> [PROBLEM DETAILS]
From the records below, copy out exactly the lines from the one containing "Chris Barnes (59, 1797)" to the one containing "Uncategorized (35, 2255)", both included. Add nothing else.

STORED DATA section start

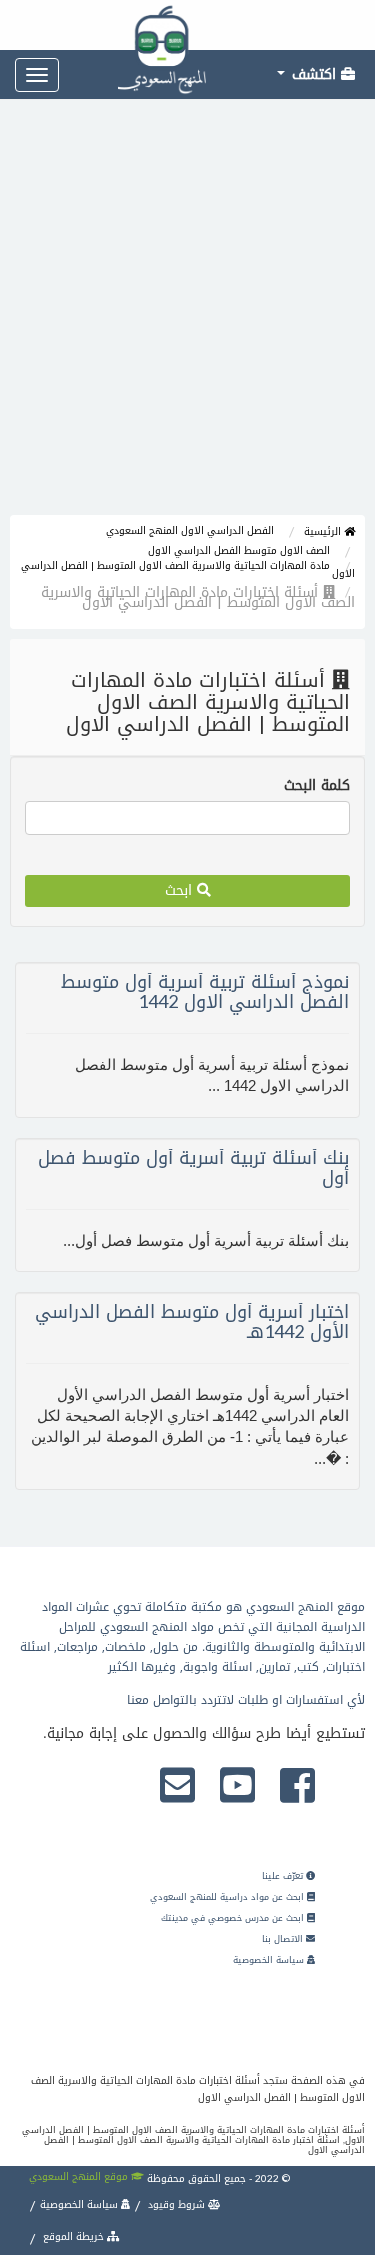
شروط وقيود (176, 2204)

STORED DATA section end
STORED DATA section start

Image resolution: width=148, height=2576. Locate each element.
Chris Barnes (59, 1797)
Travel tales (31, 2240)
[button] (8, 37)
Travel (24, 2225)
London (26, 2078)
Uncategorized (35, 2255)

STORED DATA section end

> [TASK ANSWER]
Chris Barnes (59, 1797)
Travel tales (31, 2240)
[button] (8, 37)
Travel (24, 2225)
London (26, 2078)
Uncategorized (35, 2255)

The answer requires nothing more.